◆ **Tekst źródłowy**
Inauguracja trzeciego sezonu historii Kubiś na studiach już za mną. Żeby ładnie zacząć, 3x01 był odcinkiem dwuczęściowym.
Część pierwsza: "WPIS" - środa, 26 września. [sekretariat czynny 10.00-13.00]
8.30 POBUDKA. Normalnie bohaterka by narzekała, ale miała zły sen, więc w zasadzie cieszy się z budzika.
9.30 Przybywa na uczelnię. W kolejce jest ponad dwadzieścia osób. A bohaterka chciała tylko wpis z psychopatologii (teoretycznie proste zadanie staje się trudniejsze, kiedy uświadomimy sobie, że protokół z ocenami ma pani sekretarka, a podpisać musi się pani dyrektor instytutu, bo jest kierownikiem przedmiotu).
9.45 Bohaterce udaje się wcisnąć swój indeks koledze, który jest trzeci (!) w kolejce, żeby zostawił go pani Ninie (sekretarka i legenda instytutu w jednym). Bohaterka nie pyta, od której kolega stoi, tylko robi puppy eyes. Działa. 1:0 dla mnie.
9.45-11.00 Bohaterka spędza czas, uaktywniając życie towarzyskie w kolejce. Nie rozmawiamy o wakacjach, za to jesteśmy na bieżąco z walką na froncie studenci-dyrekcja w sprawach powtarzania przedmiotu/roku, z drugoplanową, ale niezwykle istotną rolą prodziekana (prodziekan na szczęście kibicuje studentom). Wymieniamy, ekhem, opinie o dyrekcji i sekretariacie. Cieszymy się, że nie stoimy w drugiej kolejce (poprawki ustne u dyrektorki). Współczujemy drugiej kolejce ("prof.J.[dyr.] pilnuje, żeby tych, co zdadzą, było 50%+1, żeby nie było problemów." "A dzisiaj ile zdaje?" "Psychopato? Trzy osoby." "Czyli dwie przechodzą... Hm... To pierwsza pewnie zda, bo jakby oblała, musieliby zaliczyć pozostałym dwóm, obojętnie, ile wiedzą...").
Jeśli pani sekretarka i pani dyrektor mają zakład, która przyjmie mniej studentów do określonej godziny, prof.J. nie gra fair - zamiast o 10, pierwsze osoby wchodzą na egzamin po 10.30. Ale pani Nina też nie daje sobie w kaszę dmuchać, przez trzy godziny przyjmie jedenaście osób. Może i więcej niż dyr., ale ona może nam zamknąć drzwi przed nosem i iść do domu, a dyr. siedzi, aż skończy pytać. Więc chyba remis.

◆ **Polecenie**
Dopisz dalszy ciąg wpisu o kolejce do sekretariatu, zaczynając zaraz po jego ostatnim zdaniu. Materiał, który jest dalej, nie będzie potrzebny.

◆ **Zbiór danych**
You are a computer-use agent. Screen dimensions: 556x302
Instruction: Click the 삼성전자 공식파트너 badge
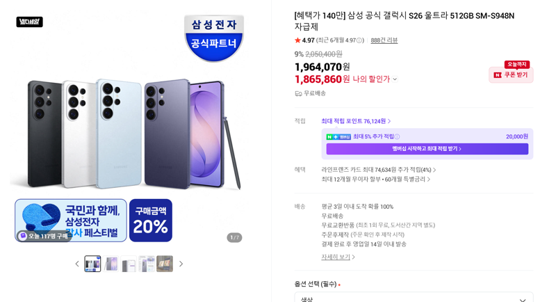[214, 38]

◆ **Odpowiedź**
11.00-13.30 Bohaterka wraz z koleżanką Natalią idą się relaksować do kawiarni.
13.30 Bohaterka potwierdza swoje przypuszczenia, że jeszcze nie ma wpisu. Spotyka nową kolejkę, tym razem do sekretariatu dla studiówwieczorowych niestacjonarnych [godz. przyjęć 12.30-15.30].
14.00 Bohaterka opuszcza budynek swojego instytutu. Umawia się z koleżanką na jutro, żeby mieć miejsce w kolejce, które daje szanse na wejście do jaskinii lwa (Natalia postanawia zabrać się jutro z mamą, która idzie do pracy na 7.15, więc ją podwiezie. Bohaterki nikt nie podwiezie, więc nie szaleje i przybędzie o ósmej, koleżanka zajmie kolejkę.)
Część druga: "ZŁOŻENIE INDEKSU" - czwartek, 27 września [sekretariat czynny 10.00-13.00]
7.00 Bohaterce dobrze się spało. Bynajmniej nie cieszy się z budzika. Tzn. nie cieszyłaby się, gdyby w ogóle mogła wykrzesać z siebie cokolwiek.
7.50 Bohaterka dochodzi już do instytutu, kiedy dostaje sms-a: "No przychodź, bo ci kolejka przepadnie!". To nie miałyśmy być w niej pierwsze?, myśli bohaterka, ale jest 7.50, myślenie szwankuje, więc nie zajmuje się tym dłużej. Przyspiesza.
7.52 Bohaterka dociera do instytutu i dowiaduje się, że jest czwarta. Byłaby szósta, gdyby koleżanka nie zajęła kolejki. Pierwsza w kolejce dziewczyna przyznaje się, że przyszła o 6.50. Zamknij oczy i myśl o dyplomie, myśli sobie bohaterka. Po chwili szybko je otwiera, żeby nie zasnąć.
8.30 Nowoprzybyła koleżanka dowiaduje się, że ma jeszcze szansę, jest dwunasta.
9.00 Wszyscy przybyli po dziewiątej zostają przywitani pobłażliwym uśmiechem i uznani za osoby, które umilą stanie w kolejce tym, którzy faktycznie mają szansę na tym staniu skorzystać.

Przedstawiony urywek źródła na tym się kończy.